A alavancagem em fundos imobiliários exige atenção redobrada dos investidores, especialmente em cenários de maior estresse macroeconômico. Mais do que observar apenas o nível de endividamento, o ponto central reside na estratégia adotada pela gestão e na sustentabilidade do passivo frente à geração de caixa dos ativos.

Sustentabilidade da dívida e qualidade dos ativos
A alavancagem atua como ferramenta para potencializar retornos e viabilizar aquisições, mas torna-se um risco quando a renda dos imóveis é insuficiente para honrar o serviço da dívida. A qualidade dos ativos e a previsibilidade dos fluxos de caixa são fatores determinantes para o risco do fundo, superando o peso do percentual de endividamento isolado.
Um fundo sem dívidas, mas com ativos de baixa qualidade, pode apresentar um perfil de risco superior a um fundo moderadamente alavancado com portfólio resiliente. A disciplina na gestão dos passivos é essencial, principalmente em momentos de custos de financiamento elevados.
Uso estratégico da alavancagem
Além de ampliar retornos, a alavancagem serve como instrumento para manter o crescimento do fundo sem depender de novas emissões de cotas. O recurso facilita a reciclagem de portfólio, permitindo que gestores substituam ativos de menor qualidade por oportunidades atrativas sem pressionar a liquidez.
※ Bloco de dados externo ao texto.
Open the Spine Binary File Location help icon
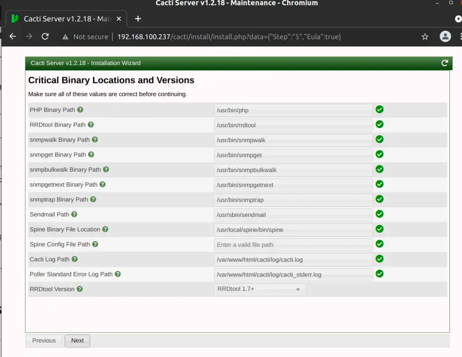Image resolution: width=462 pixels, height=357 pixels. tap(105, 229)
Como avaliar o risco de alavancagem
Não existe um consenso sobre o nível ideal de endividamento, embora o mercado observe com cautela patamares que superam 40% do patrimônio líquido. A análise deve ser realizada caso a caso, considerando critérios essenciais:
- Qualidade e localização dos imóveis presentes na carteira.
- Previsibilidade das receitas e prazos dos contratos.
- Relação entre geração de caixa e custo real da dívida.
- Histórico e competência comprovada da gestão.
Para investidores que buscam diversificar, entender a estrutura de capital é fundamental. A alavancagem, por si só, não define o risco, mas o contexto em que ela está inserida determina a segurança do investimento.